Our study is limited in several ways. Firstly, the findings may not be applicable to the general population as the research was conducted in Caucasian premenopausal females with obesity. Secondly, we did not measure circulating levels of DBP or consider potential interactions it may have with genetic variants. Thirdly, there are other unknown non-genetic factors such as exercise, hormone status, socioeconomic status, and epigenetic factors that could influence our results. Additionally, a lack of dietary assessment among subjects with obesity might introduce bias into our findings. Finally, not having an untreated group without bariatric surgery could also pose a bias in our study design. On the positive side though - this real-life study incorporates active vitamin D supplementation and nutritional monitoring for patients which has been shown beneficial especially for carriers of the G allele.

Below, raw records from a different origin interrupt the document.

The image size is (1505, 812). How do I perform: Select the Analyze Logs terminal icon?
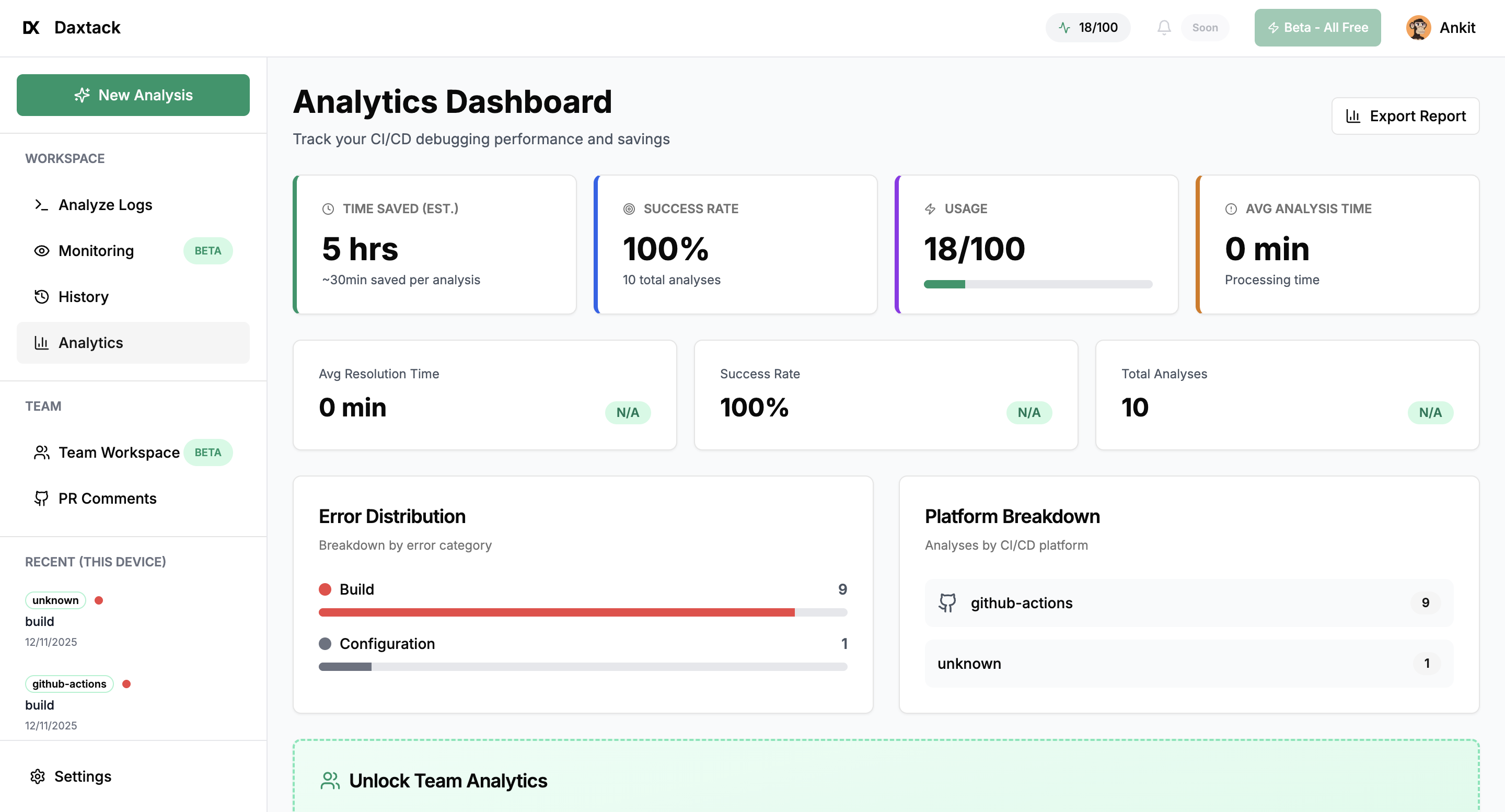[41, 204]
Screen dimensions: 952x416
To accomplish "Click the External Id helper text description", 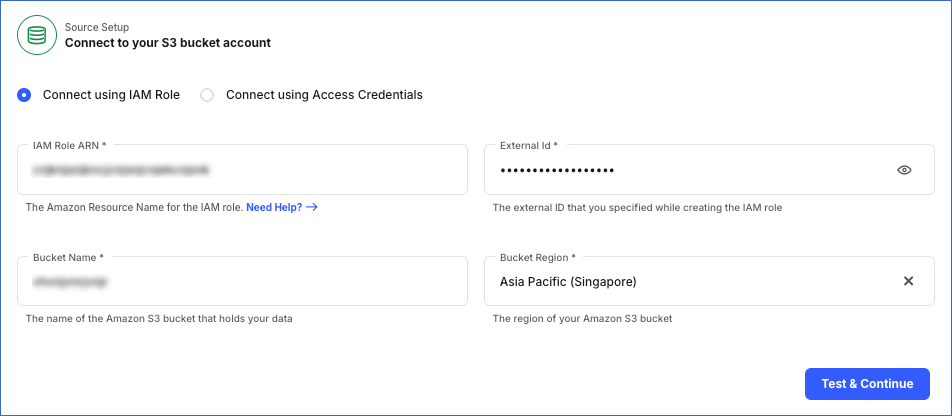I will click(637, 208).
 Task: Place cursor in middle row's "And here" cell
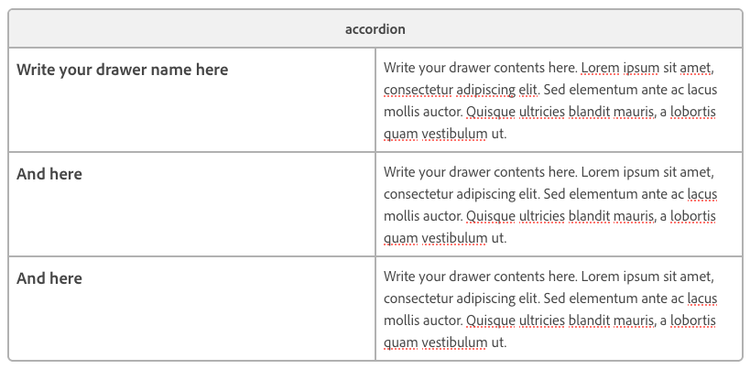point(192,204)
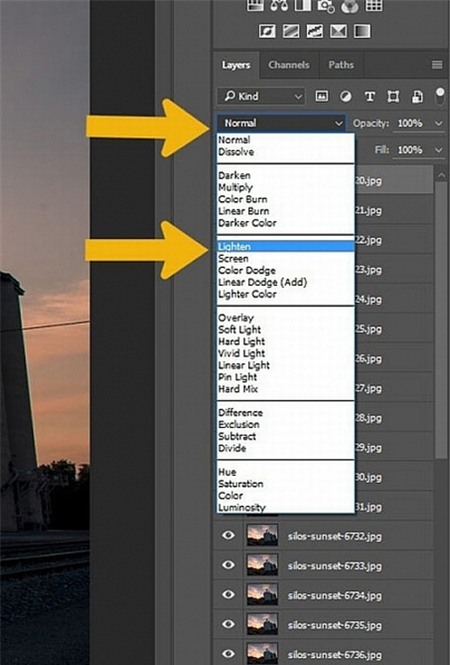This screenshot has width=450, height=665.
Task: Expand the Fill slider dropdown
Action: click(439, 150)
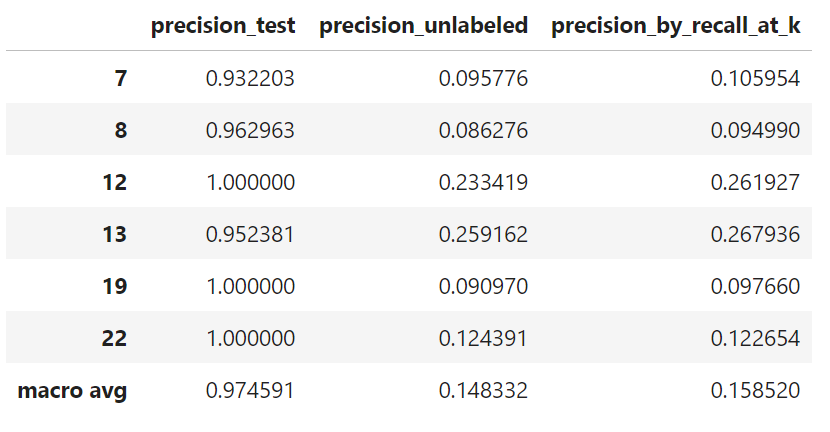Select row index label 7
This screenshot has width=830, height=432.
[120, 79]
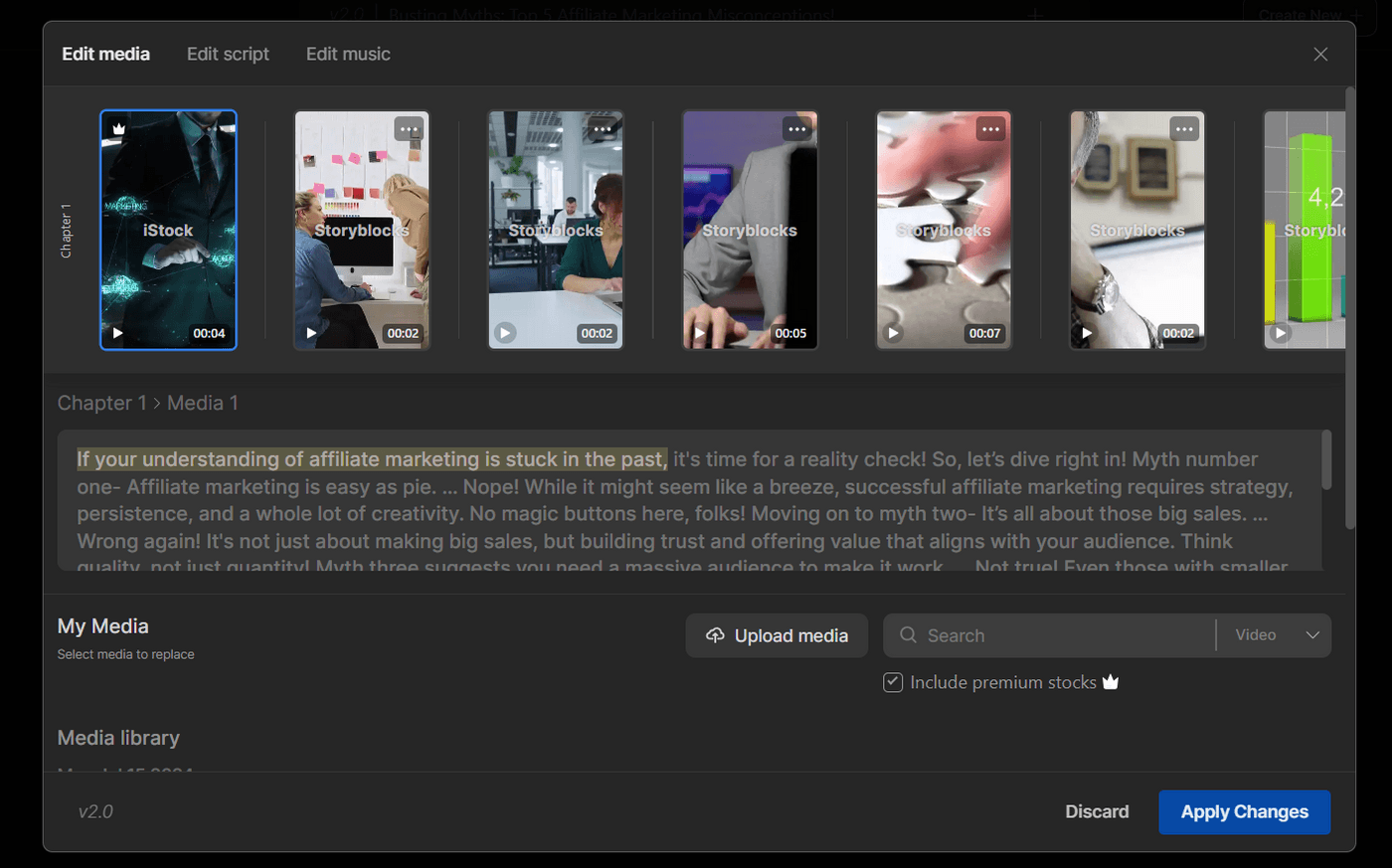The width and height of the screenshot is (1392, 868).
Task: Open options menu on the sticky-notes Storyblocks clip
Action: point(408,128)
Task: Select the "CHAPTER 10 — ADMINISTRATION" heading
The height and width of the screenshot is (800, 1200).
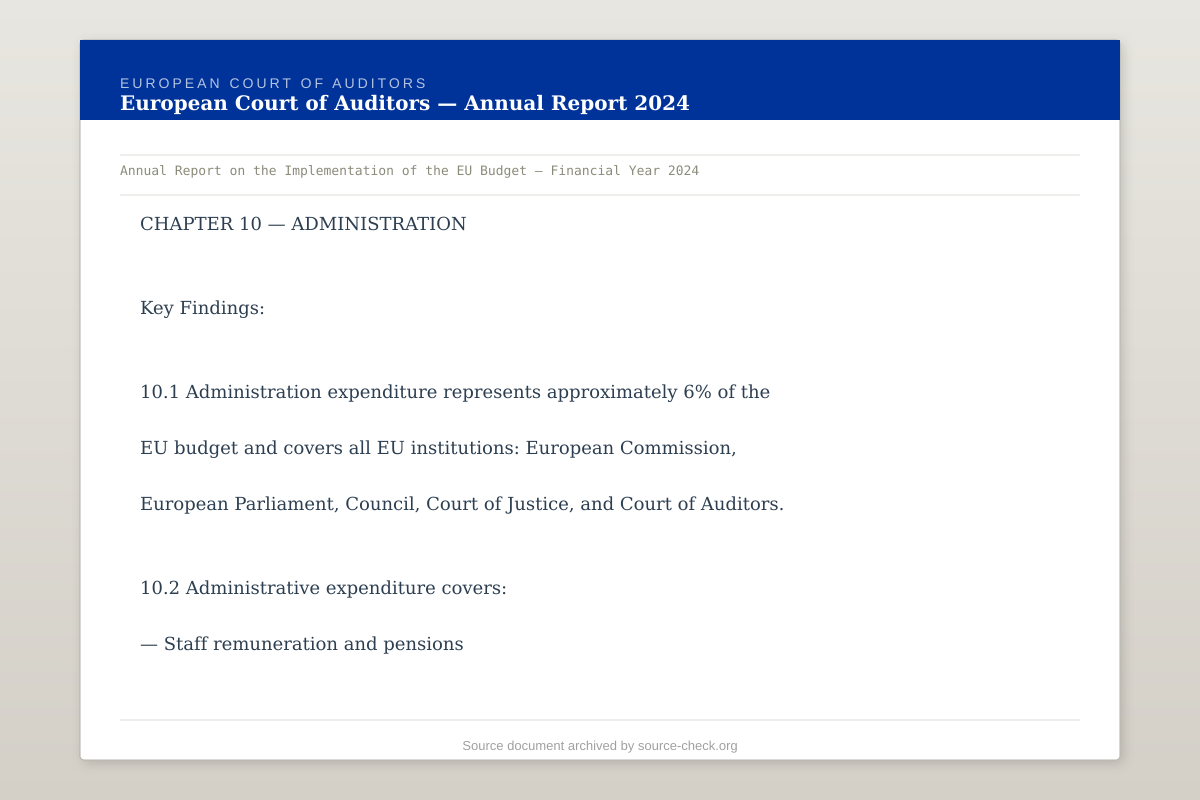Action: pos(303,223)
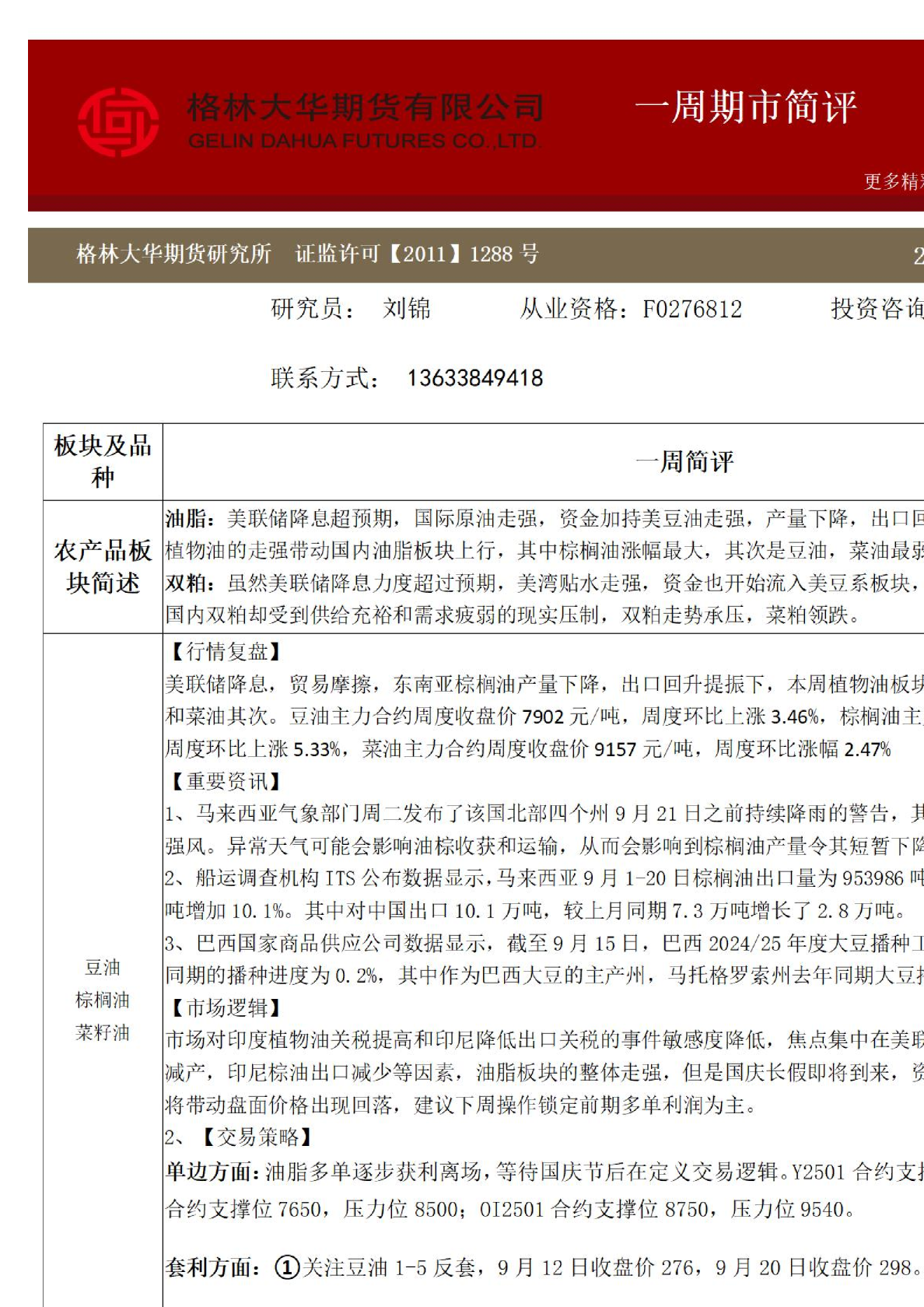Click the qualification number F0276812
The image size is (924, 1307).
pyautogui.click(x=692, y=309)
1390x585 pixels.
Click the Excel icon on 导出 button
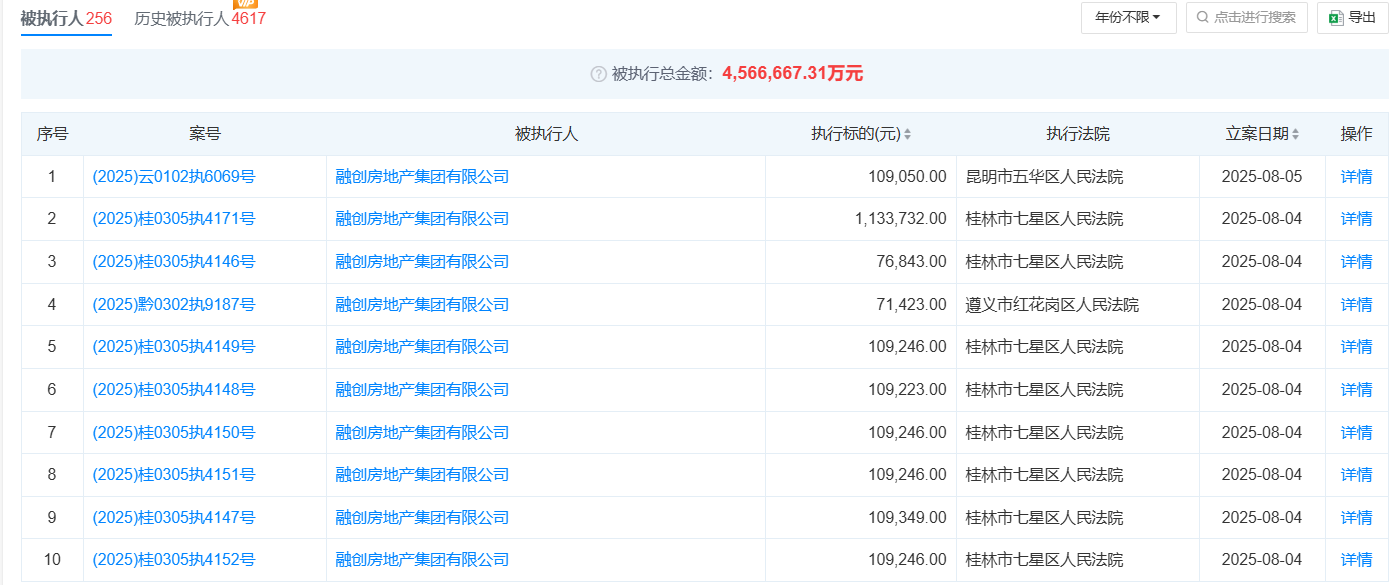pyautogui.click(x=1336, y=17)
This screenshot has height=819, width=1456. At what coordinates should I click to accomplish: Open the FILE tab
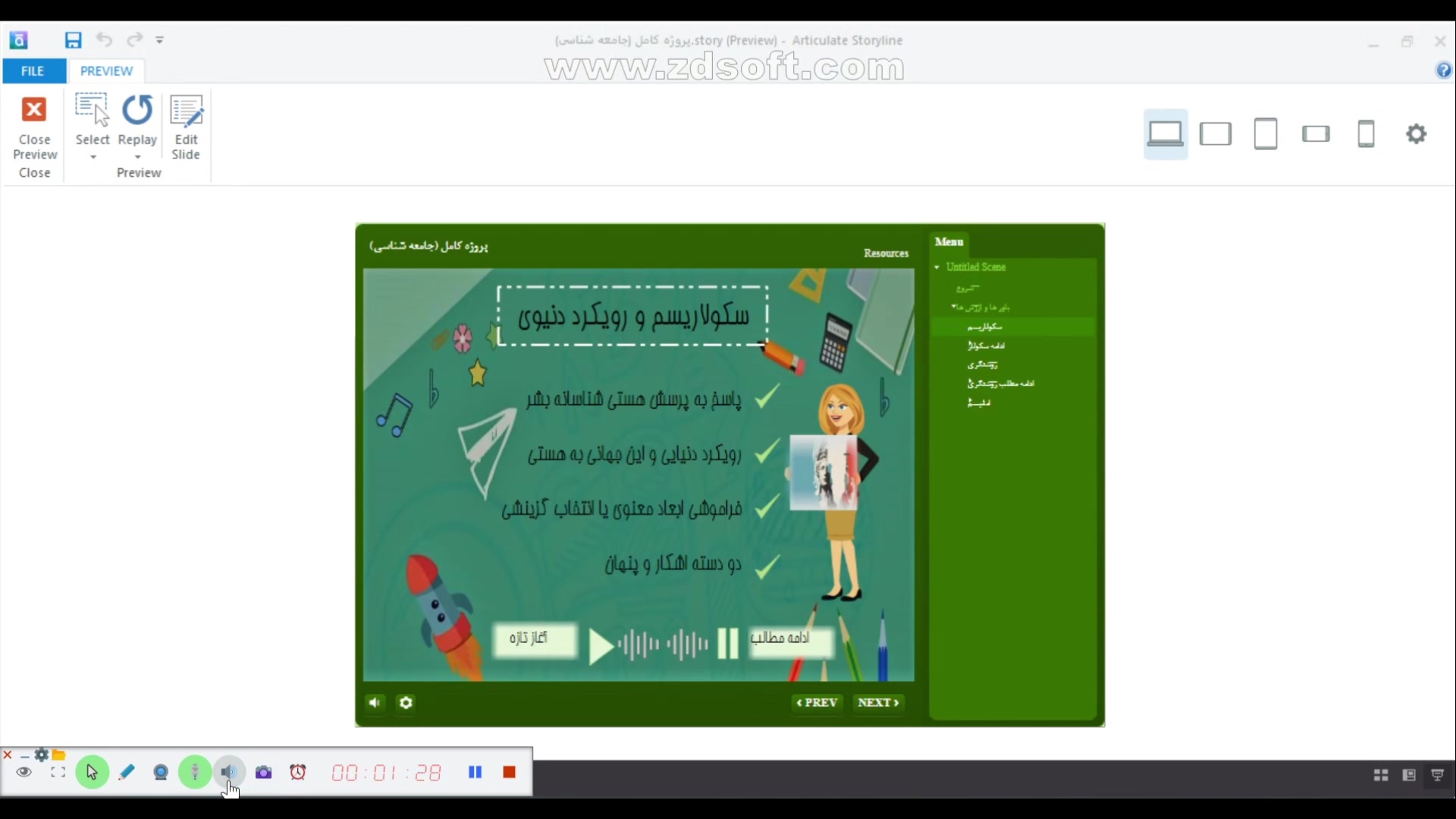33,71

In summary, the hereditary variation of rs 2282679 was linked to levels of 25-hydroxyvitamin D and insulin resistance in Caucasian premenopausal women with obesity undergoing robotic sleeve gastrectomy. Moreover, the presence of G allele hindered the improvement in 25-hydroxyvitamin D levels and insulin resistance after weight loss over a period of 12 months, despite standard vitamin D supplementation. Our findings suggest that it may be necessary to genotype these patients before bariatric surgery in order to enhance their vitamin D supplementation. However, further studies are required to confirm the impact of vitamin D on changes in insulin resistance.